◆ WHAT IS NEEDED ◆
Each line below must be transcribed with no word changed.

◆ DATA SHOWN ◆
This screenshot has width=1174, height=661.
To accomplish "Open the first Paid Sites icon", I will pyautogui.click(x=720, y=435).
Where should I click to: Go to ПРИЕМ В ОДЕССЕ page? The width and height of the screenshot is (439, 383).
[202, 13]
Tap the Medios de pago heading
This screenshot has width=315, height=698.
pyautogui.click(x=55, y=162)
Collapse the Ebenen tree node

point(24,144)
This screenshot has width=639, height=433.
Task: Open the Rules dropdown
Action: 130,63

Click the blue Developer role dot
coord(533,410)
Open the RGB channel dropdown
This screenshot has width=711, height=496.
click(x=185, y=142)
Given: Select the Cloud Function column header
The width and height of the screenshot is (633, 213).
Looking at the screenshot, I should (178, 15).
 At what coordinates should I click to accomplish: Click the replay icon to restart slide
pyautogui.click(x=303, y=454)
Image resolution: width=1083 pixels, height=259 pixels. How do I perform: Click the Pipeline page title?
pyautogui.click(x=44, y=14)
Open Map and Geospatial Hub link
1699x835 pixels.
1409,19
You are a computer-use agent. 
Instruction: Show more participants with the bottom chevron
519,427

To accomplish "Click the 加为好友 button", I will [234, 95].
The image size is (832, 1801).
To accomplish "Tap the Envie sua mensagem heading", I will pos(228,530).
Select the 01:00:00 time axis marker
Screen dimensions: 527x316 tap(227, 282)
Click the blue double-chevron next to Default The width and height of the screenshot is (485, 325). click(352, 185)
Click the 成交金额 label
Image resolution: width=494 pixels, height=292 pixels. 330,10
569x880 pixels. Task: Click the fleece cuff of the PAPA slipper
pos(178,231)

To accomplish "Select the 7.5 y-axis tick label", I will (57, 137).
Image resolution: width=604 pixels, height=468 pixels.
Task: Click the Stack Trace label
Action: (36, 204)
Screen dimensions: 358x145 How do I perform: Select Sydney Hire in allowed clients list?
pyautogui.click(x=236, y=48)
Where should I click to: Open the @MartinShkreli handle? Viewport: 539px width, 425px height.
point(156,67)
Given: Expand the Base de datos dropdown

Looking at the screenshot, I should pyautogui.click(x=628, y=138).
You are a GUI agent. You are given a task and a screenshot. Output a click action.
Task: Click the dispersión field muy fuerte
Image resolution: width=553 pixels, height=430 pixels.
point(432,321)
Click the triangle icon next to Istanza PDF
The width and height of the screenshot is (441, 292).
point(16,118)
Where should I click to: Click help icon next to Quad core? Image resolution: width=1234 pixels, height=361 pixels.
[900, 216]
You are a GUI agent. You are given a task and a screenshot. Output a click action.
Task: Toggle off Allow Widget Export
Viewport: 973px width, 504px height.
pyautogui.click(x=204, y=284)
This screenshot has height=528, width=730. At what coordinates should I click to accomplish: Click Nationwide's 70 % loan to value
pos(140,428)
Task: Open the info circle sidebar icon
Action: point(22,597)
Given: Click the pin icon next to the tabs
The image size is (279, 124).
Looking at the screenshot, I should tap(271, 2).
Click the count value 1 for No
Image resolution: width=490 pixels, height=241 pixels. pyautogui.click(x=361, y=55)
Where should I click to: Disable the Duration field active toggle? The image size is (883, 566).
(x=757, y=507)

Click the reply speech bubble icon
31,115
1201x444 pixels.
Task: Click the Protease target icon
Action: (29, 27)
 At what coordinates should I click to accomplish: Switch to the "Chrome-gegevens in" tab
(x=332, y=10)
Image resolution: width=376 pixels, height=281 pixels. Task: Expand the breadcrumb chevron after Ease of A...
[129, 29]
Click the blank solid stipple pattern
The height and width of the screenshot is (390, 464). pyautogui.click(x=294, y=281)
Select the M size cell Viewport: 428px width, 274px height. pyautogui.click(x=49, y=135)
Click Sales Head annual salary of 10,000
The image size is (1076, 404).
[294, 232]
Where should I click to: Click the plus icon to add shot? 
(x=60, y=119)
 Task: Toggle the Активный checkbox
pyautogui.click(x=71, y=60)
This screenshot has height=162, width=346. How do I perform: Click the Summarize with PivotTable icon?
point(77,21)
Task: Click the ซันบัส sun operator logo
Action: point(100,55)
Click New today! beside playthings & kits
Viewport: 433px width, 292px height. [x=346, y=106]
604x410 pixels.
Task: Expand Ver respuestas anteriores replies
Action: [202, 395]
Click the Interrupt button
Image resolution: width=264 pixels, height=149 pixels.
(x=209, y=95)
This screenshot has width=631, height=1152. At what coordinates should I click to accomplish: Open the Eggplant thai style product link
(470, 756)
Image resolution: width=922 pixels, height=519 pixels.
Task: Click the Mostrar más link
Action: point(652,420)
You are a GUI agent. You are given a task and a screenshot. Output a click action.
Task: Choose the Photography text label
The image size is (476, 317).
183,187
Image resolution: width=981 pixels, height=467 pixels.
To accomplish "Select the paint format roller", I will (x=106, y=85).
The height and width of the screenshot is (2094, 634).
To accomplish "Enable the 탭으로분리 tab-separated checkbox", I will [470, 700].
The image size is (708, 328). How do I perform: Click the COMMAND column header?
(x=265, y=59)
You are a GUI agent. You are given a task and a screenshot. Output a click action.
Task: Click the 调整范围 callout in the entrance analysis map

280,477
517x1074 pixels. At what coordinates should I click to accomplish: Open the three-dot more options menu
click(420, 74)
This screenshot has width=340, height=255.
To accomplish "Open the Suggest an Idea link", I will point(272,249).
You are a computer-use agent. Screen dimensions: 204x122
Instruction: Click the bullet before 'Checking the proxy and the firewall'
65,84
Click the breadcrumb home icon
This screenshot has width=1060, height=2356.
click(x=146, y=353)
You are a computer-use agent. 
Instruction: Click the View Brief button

◆ PROBLEM SOLUTION ◆
This screenshot has width=1174, height=661.
To accomplish "Open the first Paid Sites icon", I will pyautogui.click(x=720, y=435).
Where should I click to: Go to ПРИЕМ В ОДЕССЕ page? The width and height of the screenshot is (439, 383).
[202, 13]
Tap the Medios de pago heading
This screenshot has width=315, height=698.
pyautogui.click(x=55, y=162)
Collapse the Ebenen tree node

point(24,144)
This screenshot has width=639, height=433.
Task: Open the Rules dropdown
Action: 130,63

Click the blue Developer role dot
coord(533,410)
Open the RGB channel dropdown
This screenshot has width=711, height=496.
click(x=185, y=142)
Given: Select the Cloud Function column header
The width and height of the screenshot is (633, 213).
Looking at the screenshot, I should (178, 15).
 At what coordinates should I click to accomplish: Click the replay icon to restart slide
pyautogui.click(x=303, y=454)
Image resolution: width=1083 pixels, height=259 pixels. How do I perform: Click the Pipeline page title?
pyautogui.click(x=44, y=14)
Open Map and Geospatial Hub link
1699x835 pixels.
1409,19
You are a computer-use agent. 
Instruction: Show more participants with the bottom chevron
519,427

To accomplish "Click the 加为好友 button", I will [234, 95].
The image size is (832, 1801).
To accomplish "Tap the Envie sua mensagem heading", I will pos(228,530).
Select the 01:00:00 time axis marker
Screen dimensions: 527x316 tap(227, 282)
Click the blue double-chevron next to Default The width and height of the screenshot is (485, 325). click(352, 185)
Click the 成交金额 label
Image resolution: width=494 pixels, height=292 pixels. 330,10
569x880 pixels. Task: Click the fleece cuff of the PAPA slipper
pos(178,231)

To accomplish "Select the 7.5 y-axis tick label", I will (57, 137).
Image resolution: width=604 pixels, height=468 pixels.
Task: Click the Stack Trace label
Action: (36, 204)
Screen dimensions: 358x145 How do I perform: Select Sydney Hire in allowed clients list?
pyautogui.click(x=236, y=48)
Where should I click to: Open the @MartinShkreli handle? Viewport: 539px width, 425px height.
point(156,67)
Given: Expand the Base de datos dropdown

Looking at the screenshot, I should pyautogui.click(x=628, y=138).
You are a GUI agent. You are given a task and a screenshot. Output a click action.
Task: Click the dispersión field muy fuerte
Image resolution: width=553 pixels, height=430 pixels.
point(432,321)
Click the triangle icon next to Istanza PDF
The width and height of the screenshot is (441, 292).
point(16,118)
Where should I click to: Click help icon next to Quad core? Image resolution: width=1234 pixels, height=361 pixels.
[900, 216]
You are a GUI agent. You are given a task and a screenshot. Output a click action.
Task: Toggle off Allow Widget Export
Viewport: 973px width, 504px height.
pyautogui.click(x=204, y=284)
This screenshot has height=528, width=730. At what coordinates should I click to accomplish: Click Nationwide's 70 % loan to value
pos(140,428)
Task: Open the info circle sidebar icon
Action: point(22,597)
Given: Click the pin icon next to the tabs
The image size is (279, 124).
Looking at the screenshot, I should tap(271, 2).
Click the count value 1 for No
Image resolution: width=490 pixels, height=241 pixels. pyautogui.click(x=361, y=55)
Where should I click to: Disable the Duration field active toggle? The image size is (883, 566).
(x=757, y=507)

Click the reply speech bubble icon
31,115
1201x444 pixels.
Task: Click the Protease target icon
Action: (29, 27)
 At what coordinates should I click to accomplish: Switch to the "Chrome-gegevens in" tab
(x=332, y=10)
Image resolution: width=376 pixels, height=281 pixels. Task: Expand the breadcrumb chevron after Ease of A...
[129, 29]
Click the blank solid stipple pattern
The height and width of the screenshot is (390, 464). pyautogui.click(x=294, y=281)
Select the M size cell Viewport: 428px width, 274px height. pyautogui.click(x=49, y=135)
Click Sales Head annual salary of 10,000
The image size is (1076, 404).
[294, 232]
Where should I click to: Click the plus icon to add shot? 
(x=60, y=119)
 Task: Toggle the Активный checkbox
pyautogui.click(x=71, y=60)
This screenshot has height=162, width=346. How do I perform: Click the Summarize with PivotTable icon?
point(77,21)
Task: Click the ซันบัส sun operator logo
Action: point(100,55)
Click New today! beside playthings & kits
Viewport: 433px width, 292px height. [x=346, y=106]
604x410 pixels.
Task: Expand Ver respuestas anteriores replies
Action: [202, 395]
Click the Interrupt button
Image resolution: width=264 pixels, height=149 pixels.
(x=209, y=95)
This screenshot has width=631, height=1152. At what coordinates should I click to accomplish: Open the Eggplant thai style product link
(470, 756)
Image resolution: width=922 pixels, height=519 pixels.
Task: Click the Mostrar más link
Action: point(652,420)
You are a GUI agent. You are given a task and a screenshot. Output a click action.
Task: Choose the Photography text label
The image size is (476, 317).
183,187
Image resolution: width=981 pixels, height=467 pixels.
To accomplish "Select the paint format roller", I will (x=106, y=85).
The height and width of the screenshot is (2094, 634).
To accomplish "Enable the 탭으로분리 tab-separated checkbox", I will [470, 700].
The image size is (708, 328). How do I perform: Click the COMMAND column header?
(x=265, y=59)
You are a GUI agent. You are given a task and a screenshot. Output a click action.
Task: Click the 调整范围 callout in the entrance analysis map

280,477
517x1074 pixels. At what coordinates should I click to accomplish: Open the three-dot more options menu
click(420, 74)
This screenshot has width=340, height=255.
To accomplish "Open the Suggest an Idea link", I will point(272,249).
You are a computer-use agent. Screen dimensions: 204x122
Instruction: Click the bullet before 'Checking the proxy and the firewall'
65,84
Click the breadcrumb home icon
This screenshot has width=1060, height=2356.
click(x=146, y=353)
You are a computer-use agent. 
Instruction: Click the View Brief button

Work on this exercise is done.